##### Extract
Just Follow the Roads in Ethiopia to Find Unequal Distribution of Infrastructure

(Map: World Bank visualization based on data from various UN agencies)

Tadias Magazine
By Tadias Staff

September 28th, 2017

New York (TADIAS) — For all of Ethiopia’s much talked about infrastructure building over the past three decades, such as highways and power supplies, to date only 22% of the country’s rural population has access to a properly paved road, which is a major hindrance to trade as well as social, political and economic development.
##########
##### Listed records
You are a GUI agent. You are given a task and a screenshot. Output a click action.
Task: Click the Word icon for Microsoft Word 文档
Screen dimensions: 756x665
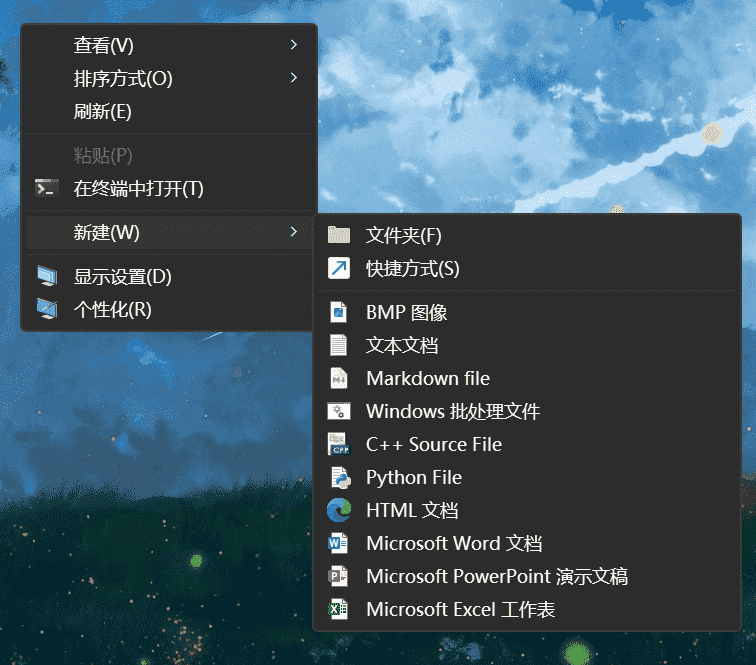pos(339,543)

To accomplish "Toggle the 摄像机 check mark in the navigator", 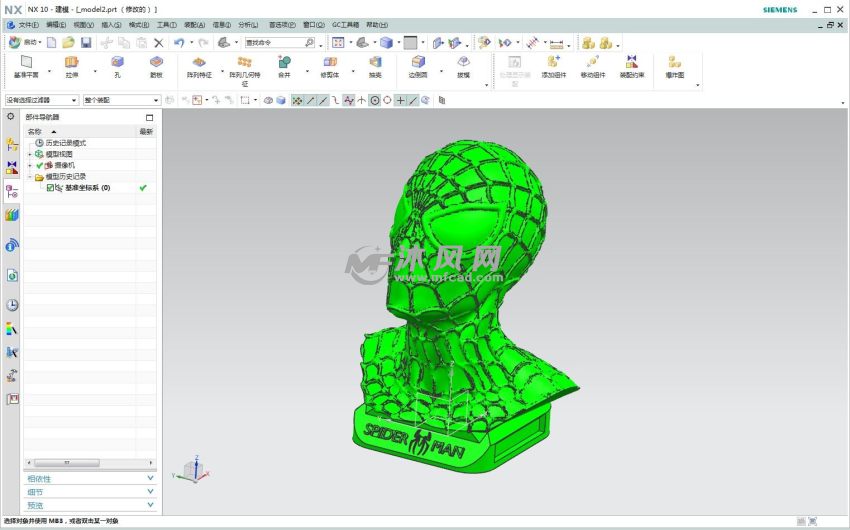I will point(40,165).
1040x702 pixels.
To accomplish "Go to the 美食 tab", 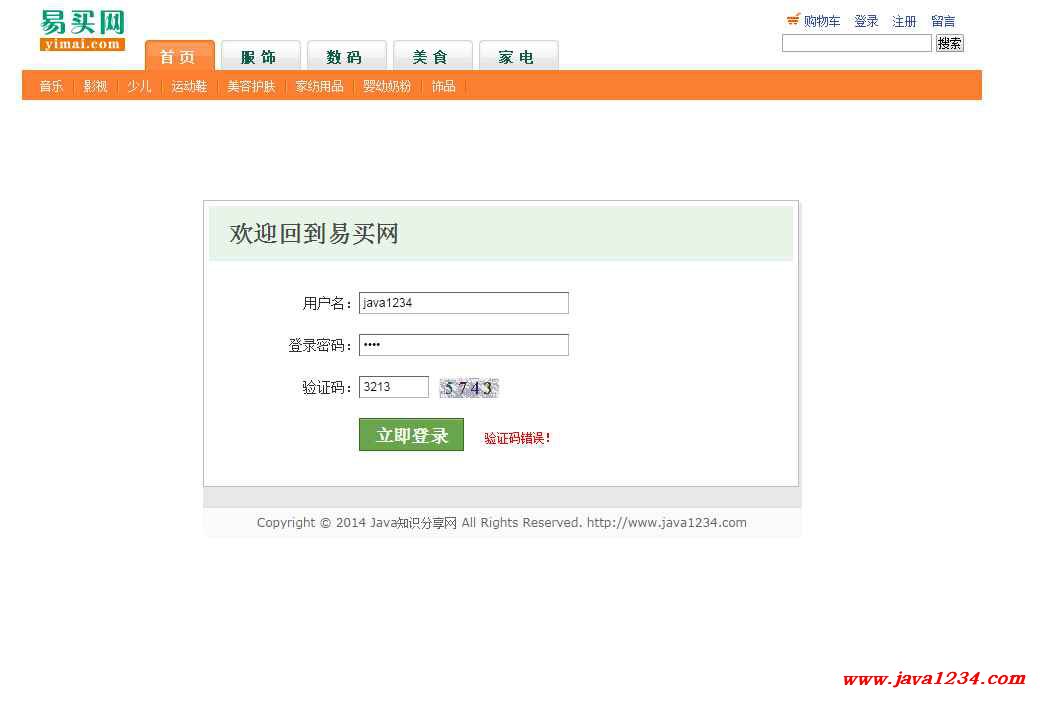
##########
**Tasks to carry out**
• 1. According to the article on Ethiopia's roads, what share of the country's rural population has access to a properly paved road?
• 2. Quote everything in the article on Ethiopia's roads from "New York (TADIAS)" down to "and economic development.".

**Results of the exercise**
• 1. Only 22% of Ethiopia's rural population has access to a properly paved road.

• 2.
New York (TADIAS) — For all of Ethiopia’s much talked about infrastructure building over the past three decades, such as highways and power supplies, to date only 22% of the country’s rural population has access to a properly paved road, which is a major hindrance to trade as well as social, political and economic development.